Available data:
[Start of section]
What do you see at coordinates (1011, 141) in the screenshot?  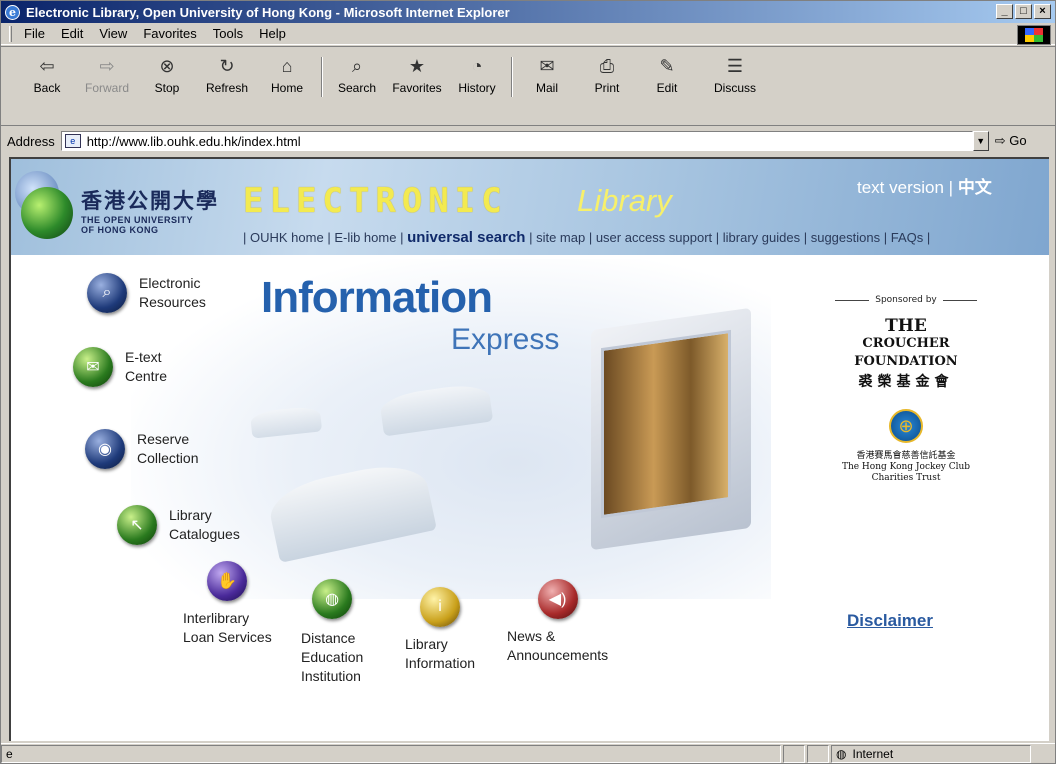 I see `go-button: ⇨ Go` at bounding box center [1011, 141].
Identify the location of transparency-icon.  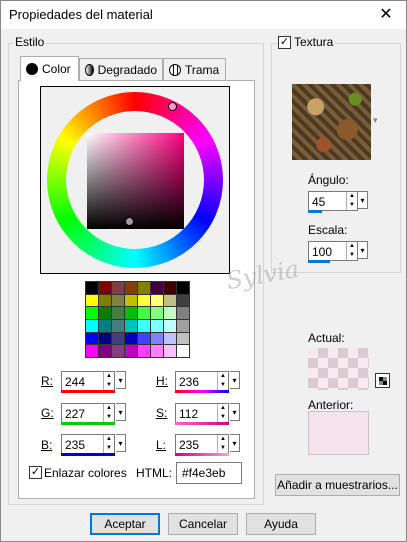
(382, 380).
[End of section]
[Start of section]
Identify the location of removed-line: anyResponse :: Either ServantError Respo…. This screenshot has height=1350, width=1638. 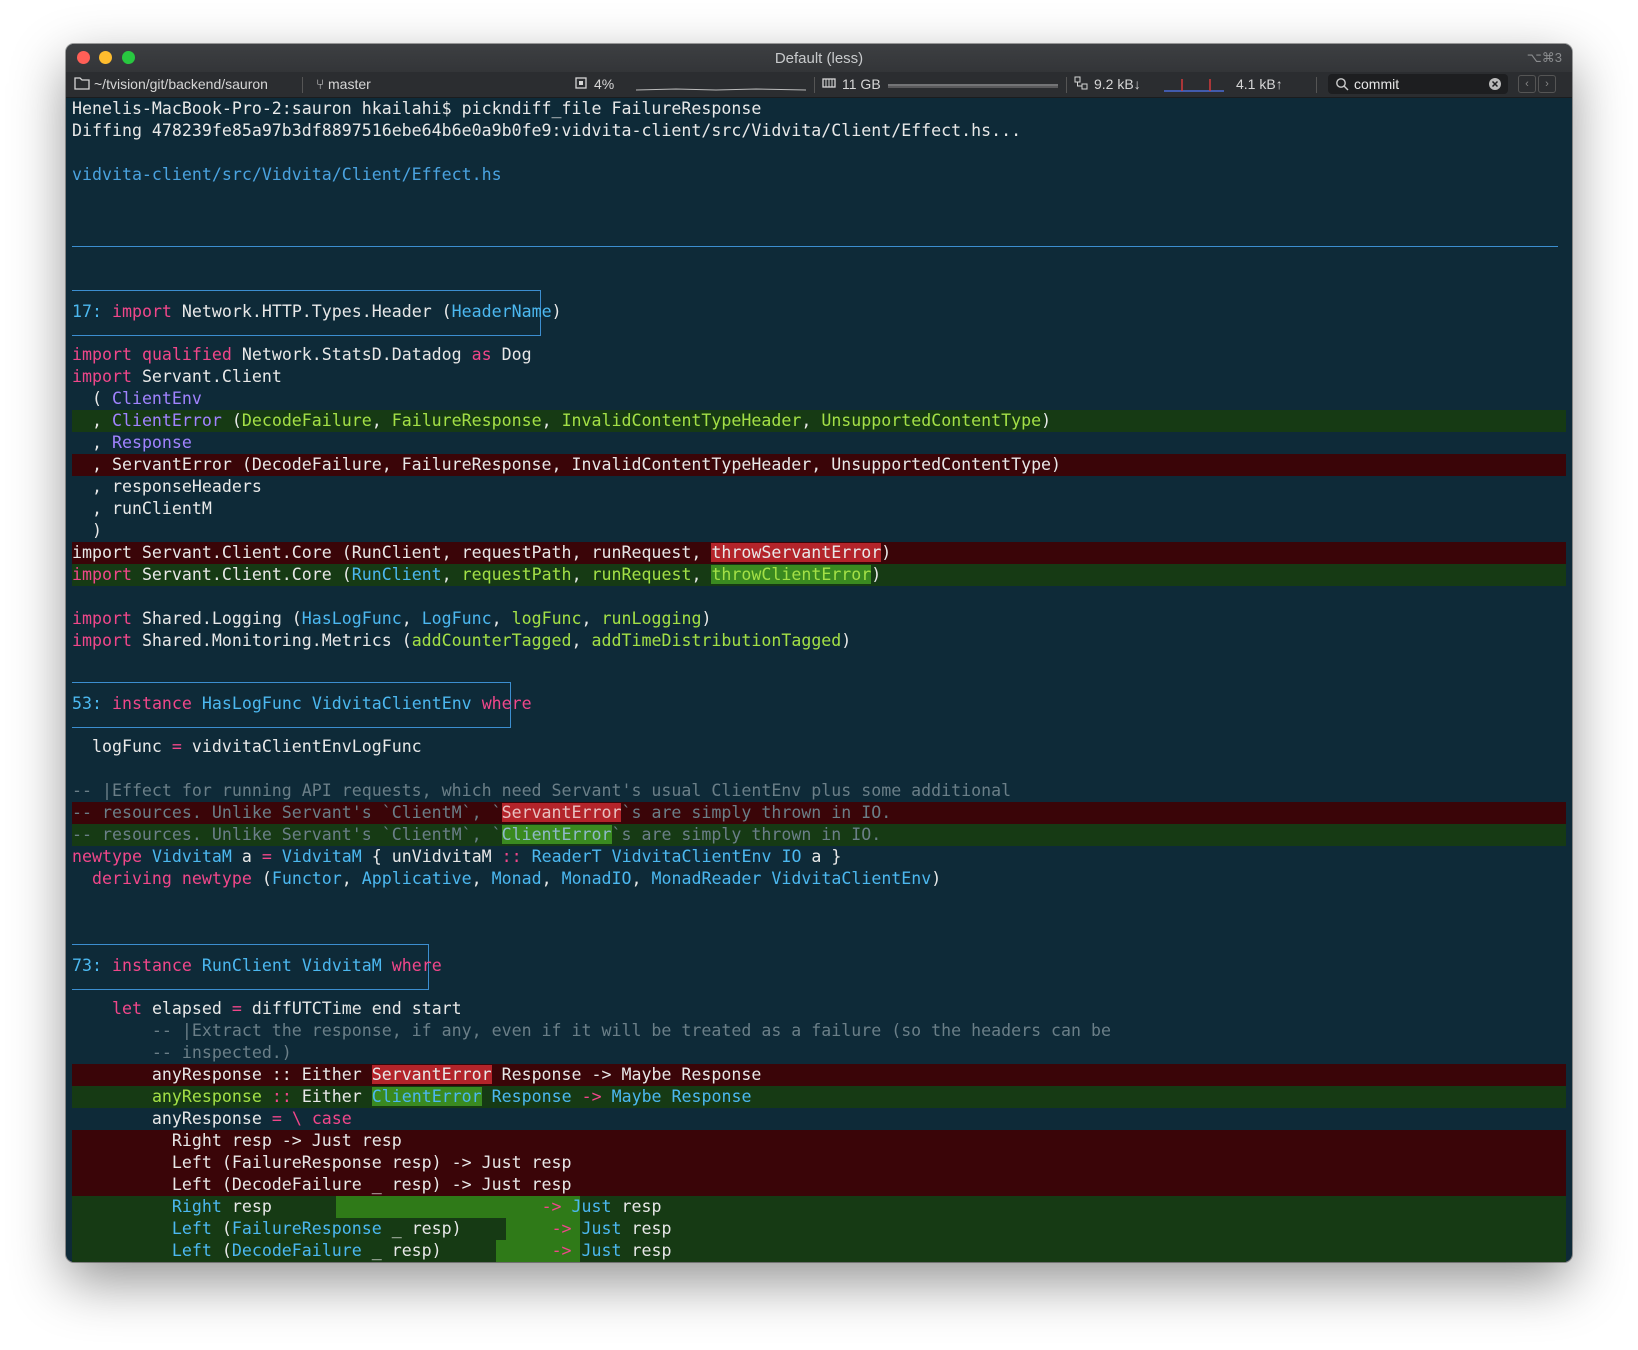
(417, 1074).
[End of section]
Job:
Arrange the listing from the line with "Identify the location of removed-line: anyResponse" to the line with "(417, 1074)." as a two-column CSV headed input and output. Put each text under input and its answer under output, with every field quoted, line breaks changed to spaces, and pictures left out.

Solution below:
input,output
"Identify the location of removed-line: anyResponse :: Either ServantError Respo…. This screenshot has height=1350, width=1638.","(417, 1074)."